Progressive Changes in Synaptic Inputs to Motoneurons in Adult Sacral Spinal Cord of a Mouse Model of Amyotrophic Lateral Sclerosis

• Published in: The Journal of neuroscience Vol. 29; no. 48; pp. 15031 - 15038
• Main Authors: Jiang, Mingchen, Schuster, Jenna E, Fu, Ronggen, Siddique, Teepu, Heckman, C. J
• Format: Journal Article
• Language: English
• Published: United States Soc Neuroscience 02.12.2009; Society for Neuroscience
• Subjects: Action Potentials - drug effects; Action Potentials - physiology; Age Factors; Amyotrophic Lateral Sclerosis - genetics; Amyotrophic Lateral Sclerosis - pathology; Amyotrophic Lateral Sclerosis - physiopathology; Animals; Biophysics - methods; Chi-Square Distribution; Disease Models, Animal; Disease Progression; Electric Stimulation; Excitatory Amino Acid Agonists - pharmacology; Excitatory Amino Acid Antagonists - pharmacology; Humans; Interneurons - physiology; Mice; Mice, Transgenic; Motor Neurons - pathology; Motor Neurons - physiology; Mutation; N-Methylaspartate - pharmacology; Patch-Clamp Techniques - methods; Psychomotor Performance - drug effects; Psychomotor Performance - physiology; Quinoxalines - pharmacology; Reaction Time - genetics; Reflex - drug effects; Reflex - genetics; Reflex - physiology; Spinal Cord - pathology; Superoxide Dismutase - genetics; Superoxide Dismutase-1; Synapses - pathology; Synapses - physiology
• ISSN: 0270-6474; 1529-2401
• DOI: 10.1523/JNEUROSCI.0574-09.2009

Amyotrophic lateral sclerosis (ALS) is characterized by progressive degeneration of motoneurons. One potential mechanism is excitotoxicity.
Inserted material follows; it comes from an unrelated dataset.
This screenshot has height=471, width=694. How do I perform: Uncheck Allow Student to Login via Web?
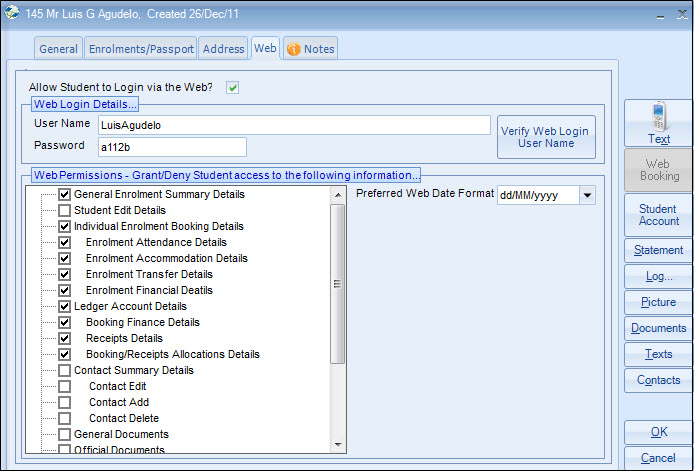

We studied the behaviors of spinal neurons using an in vitro preparation of the sacral cord from the G93A SOD1 mouse model of ALS. Measurements were conducted at presymptomatic [approximately postnatal day 50 (approximately P50)], early (approximately P90), and late (>P120) stages of the disease. Short-latency reflexes (SRs) in ventral roots, presumably monosynaptic, were evoked by electrical stimulation of a dorsal root. The fraction of motoneurons capable of responding to this activation was evaluated by measuring the compound action potential [total motor activity (TMA)] evoked by antidromic stimulation of the distal ventral root. In mutant SOD1 (mSOD1) mice, both the SR and the TMA decreased with age compared with nontransgenic littermates, ruling out the SR as a source of increasing excitotoxicity. Spinal interneuron activity was assessed using the synchronized ventral root bursts generated by both bath application of blockers of inhibitory neurotransmitters (glycine, GABA(A)) and agonists of glutamate receptors (especially NMDA receptors). After symptom onset, a higher percentage of preparations from mSOD1 mice exhibited bursting, and these bursts exhibited more sub-bursts and a more disorganized pattern. In mSOD1 mice with clear muscle tremor, the ventral roots exhibited spontaneous synchronized bursts, which were highly sensitive to the blockade of NMDA receptors. These data suggest that although short-latency sensory input does not increase as symptoms develop, interneuron activity does increase and may contribute to excitotoxicity.